Vera von der Heydt

One of the problems of life is how to get to know oneself, and how to relate to and accept who and what one really is. This is the courage to be authentic, living with the knowledge of both the good and bad present in each of us. Only then is it possible to live in the present moment.

I like the way that Vera von der Heydt – an early follower of Carl Jung, and a pioneer in the study of the relationship between psychology and religion, expresses how important it is to recognise the ‘conditionings and prejudices which keep one in a state of unconsciousness’. She understands that we can’t do this on our own and need help – it might come from a book, or a friend, therapist, or a random stranger, and ‘chance may well cast a glimmer of light on it’:

‘We need another human being to encourage us to continue our searchings when we are in the wilderness. …Sometimes, however, one is too identified with and unconscious of the nature of one’s problem to be able to listen nor to see the key which could open the door to one’s prison.’

Von der Heydt was born in Berlin to a Jewish father and a mother who was half German and half Irish; her parents had high expectations of achievement and success. As a child she felt unable to identify with any other member of her family, aware of ‘the conflicting strains within myself … and my racial and spiritual “otherness”’. Seen as delicate in her early childhood, and considered stupid but pretty, she was sent off at the age of 12 to a school where she was told it was vital to learn to think. She liked the school very much, and describes a significant experience when she asked to see the headmaster to find out whether he believed in the immortality of the soul. He advised her to read books, and she began to read the mystics, Jewish, Christian and Indian, because of this, ‘I became more and more aware of another dimension’.

After an unsuccessful early marriage led to divorce, von der Heydt felt that she continued to live in a state of unconsciousness, until gradually waking up to a realisation that what she had been looking for within herself was an inner power ‘pushing me out of a collective, conditional environment into shaping my own life.’ With Hitler’s rise to power, she emigrated to Britain to live in London and work as a secretary:

‘I had ample time to think about things, about the dreadful outer events and the reaction of various countries and various individuals to the Fascist mass movement and to the violence that was unleashed and deliberately fostered. I began to look at myself, at my own violence and wish to retaliate, my hope of avenging myself on those who had killed – murdered – people I loved.’
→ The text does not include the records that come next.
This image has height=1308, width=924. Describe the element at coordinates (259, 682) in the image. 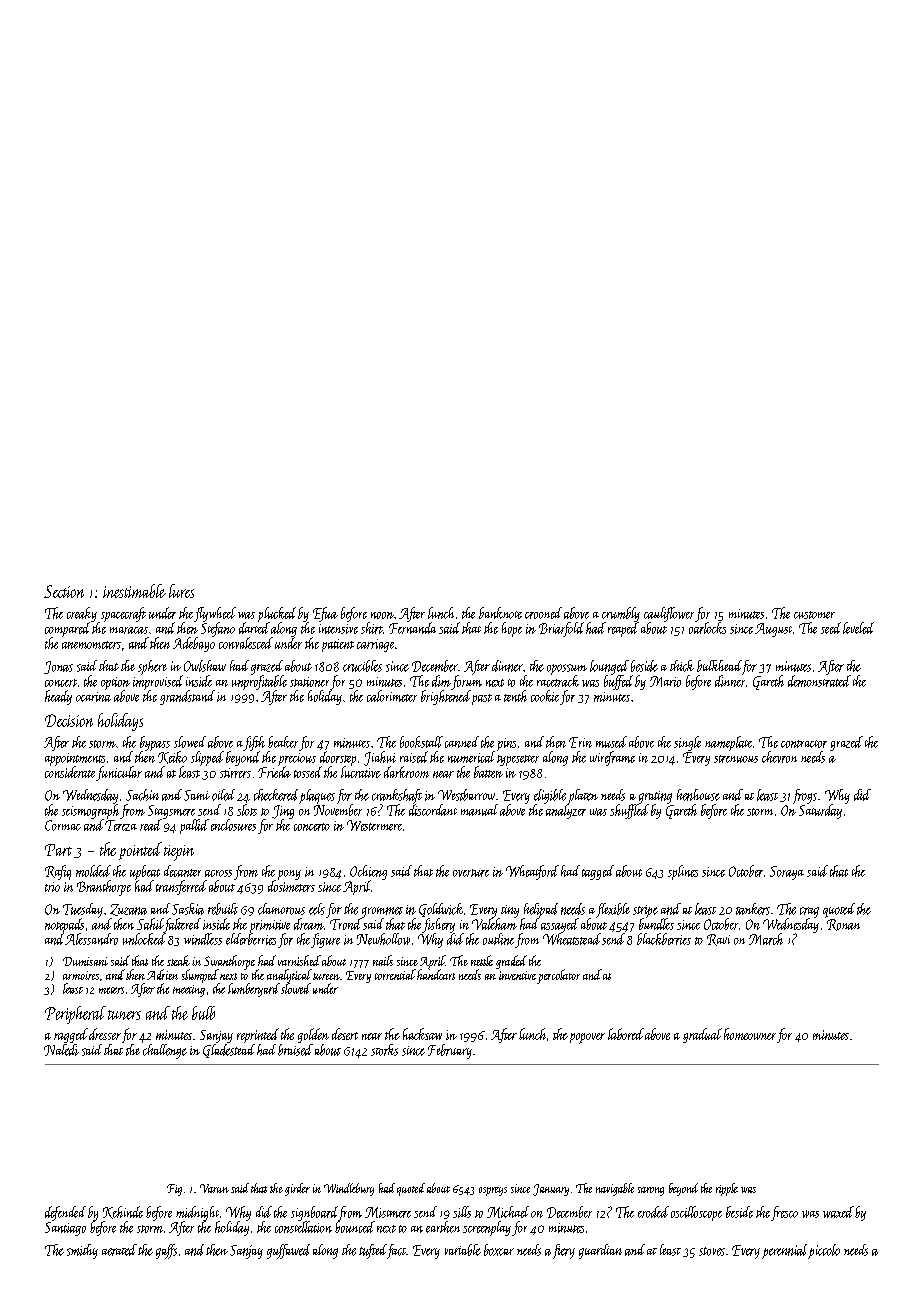

I see `unprofitable` at that location.
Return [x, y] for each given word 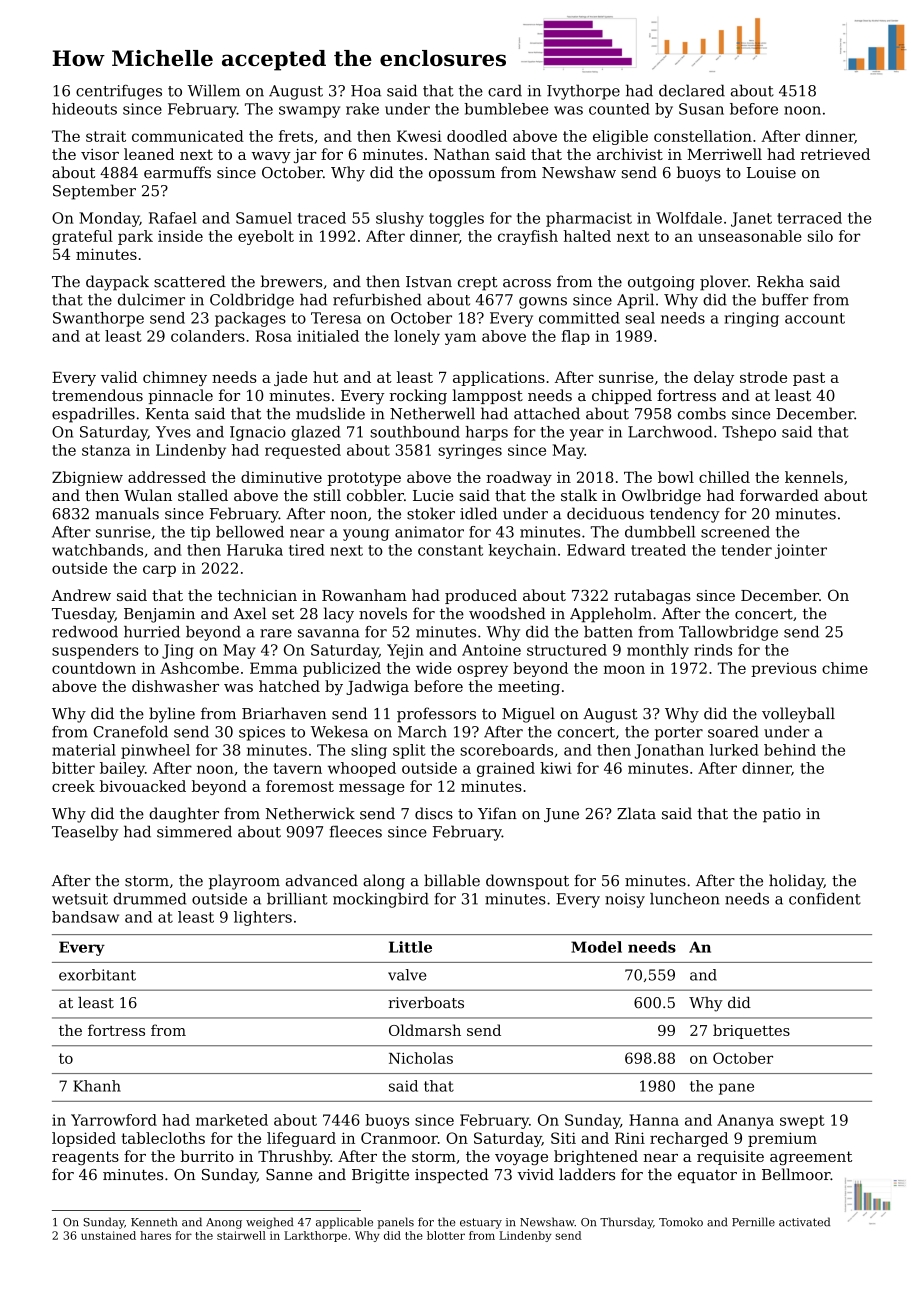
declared [692, 90]
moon [624, 669]
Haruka [255, 550]
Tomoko [681, 1222]
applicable [344, 1223]
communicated [188, 136]
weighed [270, 1223]
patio [782, 815]
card [505, 90]
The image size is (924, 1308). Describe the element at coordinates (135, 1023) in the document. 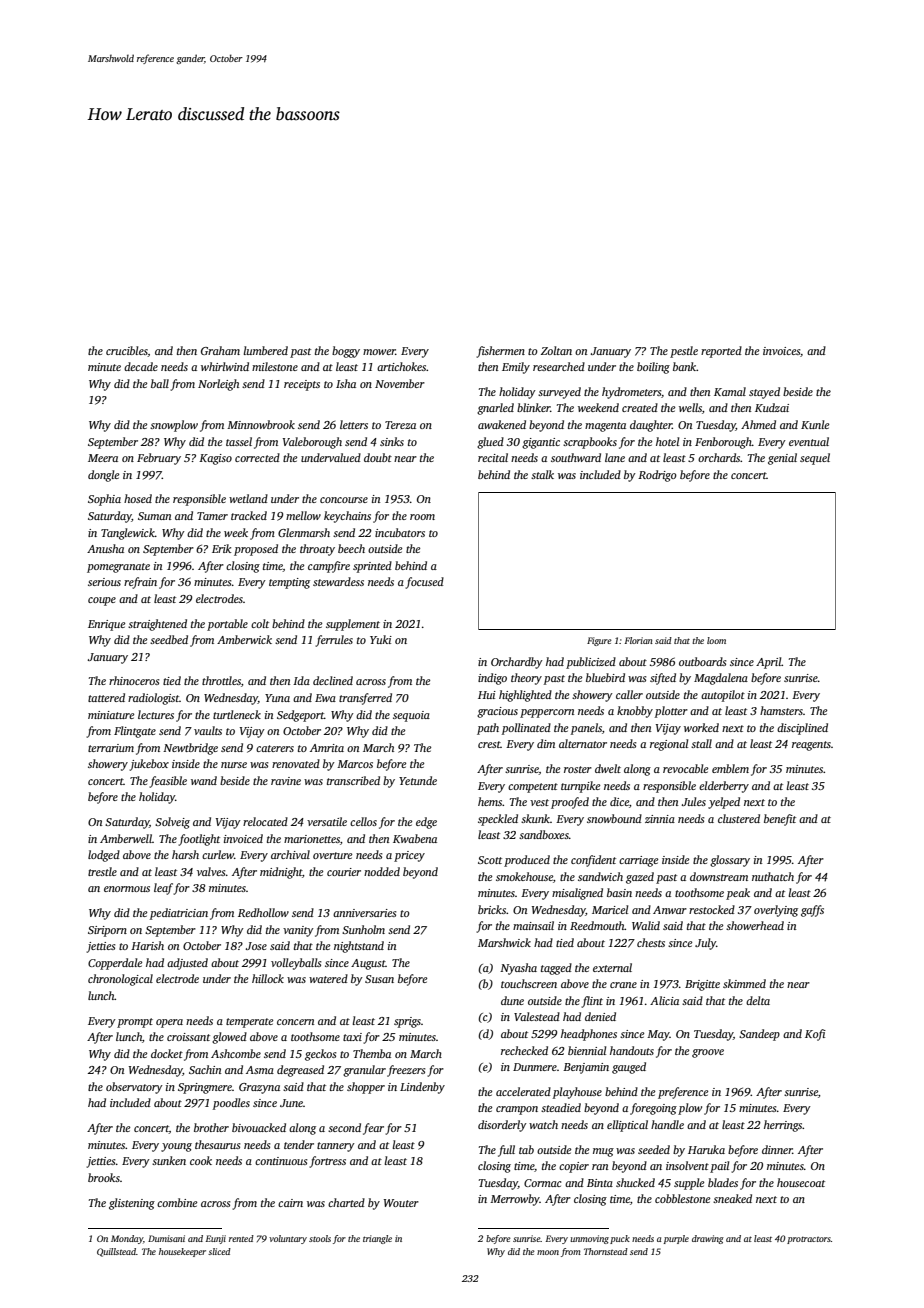

I see `prompt` at that location.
 Full of inner turmoil, she spent time sitting in churches. In the Brompton Oratory she sat speaking to the figure of Jesus and in her mind heard him speak to her. She then knew she had to become Catholic – ‘Actually I did not “become” a Catholic, for I realised that I had been one all my life’. Attacked by a number of people who couldn’t understand this decision given the dogma and the crimes of the church over the centuries; von der Heydt only knew that she had stumbled across her truth. Later, framing it in Jungian terminology, she understood that an archetype had been activated and a symbol had come to life within her.